Tea Tulić is a Croatian writer and ‘Hair Everywhere‘ is her first book.
The narrator of ‘Hair Everywhere‘ is a young girl. The book has short chapters which are mostly just a paragraph long, in which the narrator describes her everyday life, her mother, her grandmother, her father, her sister, her neighbours, her pets, and shares her thoughts on things that she finds interesting. One day her mother is unwell and is admitted at the hospital. She stays there for a while. It turns out that her mother has cancer. While her mother’s health declines, we see how our narrator’s life changes and how she reacts to it through her writing.

‘Hair Everywhere‘ is a beautiful, poignant book. We see the unfolding tragedy through a young girl’s voice, which is beautiful, charming, unique, honest and candid, like only a young person’s voice can be. The title comes from this passage, in which the narrator describes her mother after the situation has worsened.
“Hair is everywhere. On the pillow. On the floor. In her hands and mine. We talk about coloured Indian scarves. About thick soup. Bad weather. Discipline. We talk about dry skin. We talk about everything, but still we feel sad because of the hair. It is a symbol of the greedy animal in her head. Her skin is flaking off her too. When she changes her vest, tiny flakes waft through the air.”
It is heartbreaking to read.
I loved ‘Hair Everywhere‘. It gives literary shape to a nightmare that every child has about their mother. It also shows how in the middle of big personal tragedies, everyday life just keeps flowing along. It was beautiful and heartbreaking to read. ‘Hair Everywhere’ won wide praise and literary awards when it was first published in Croatian ten years back.
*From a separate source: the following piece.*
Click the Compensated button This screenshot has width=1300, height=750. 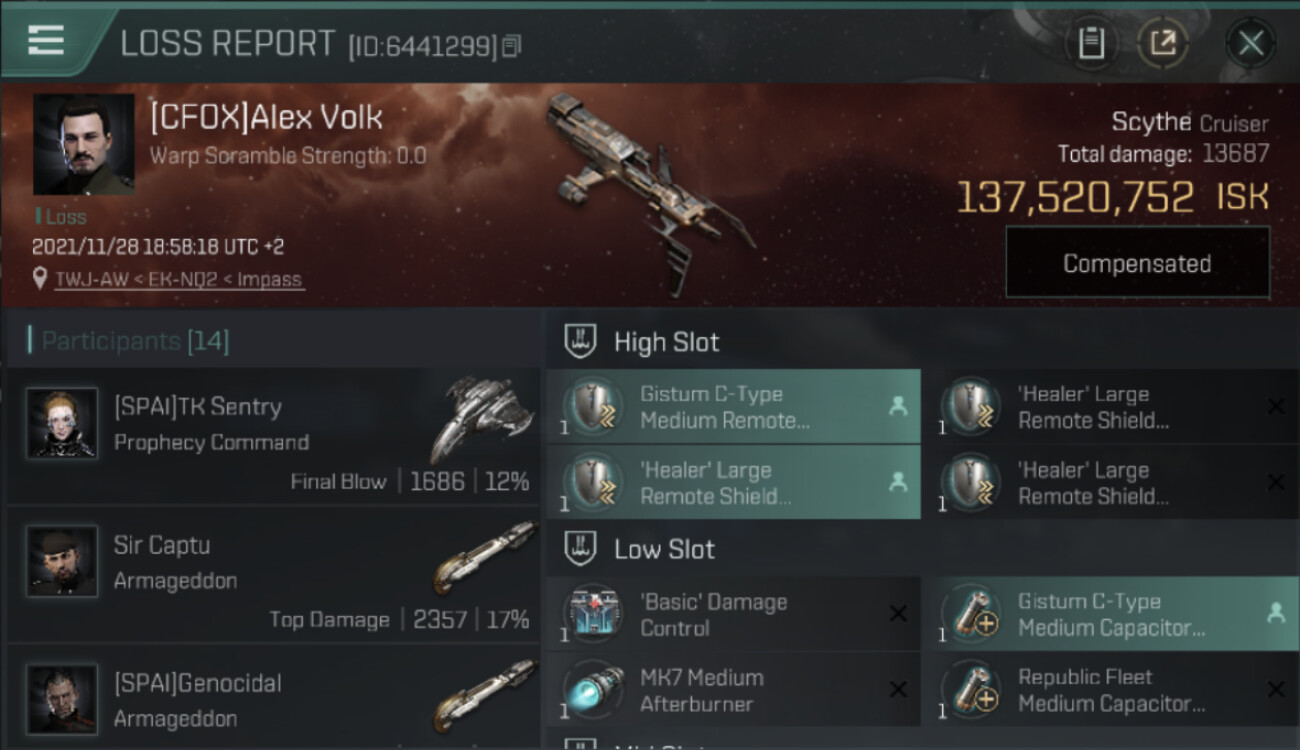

I’ll leave you with some of my favourite passages from the book.
“The next snapshot shows an aeroplane dropping bombs that are falling somewhere down below, into a thick forest. In the picture you can’t see that the forest hides squirrels, owls, foxes, people and our vision. When the bomb reaches the ground, it won’t matter whether the man down there was a good teacher. Or that he exchanged his coat for a sack of potatoes. Or that the slaughter of the squirrels caused God-knows what disruption in Nature. The green trees survived.”
“In the big market place, stuffed with people and different kinds of yoghurts, I buy cheese. Only people, of all the mammals in the world, consume milk and milk products after they grow up. And all those people are here, in the queue in front of me…”
“My brother is angry because the doctors say they cannot help Mum. I tell him Patrick Swayze had lots of money but he still died of cancer.”
“Once in the newspaper it said that three Japanese fishermen had been fishing in the middle of the ocean and that a cow fell from the sky and killed them. The cow had been dropped from a plane flying directly above them. And two more the same way! They were too heavy for the plane to fly properly. The unfortunate Japanese drowned, and the bizarre ugly fish continued to circle around, down there in the darkness.”
Have you read ‘Hair Everywhere‘? What do you think about it?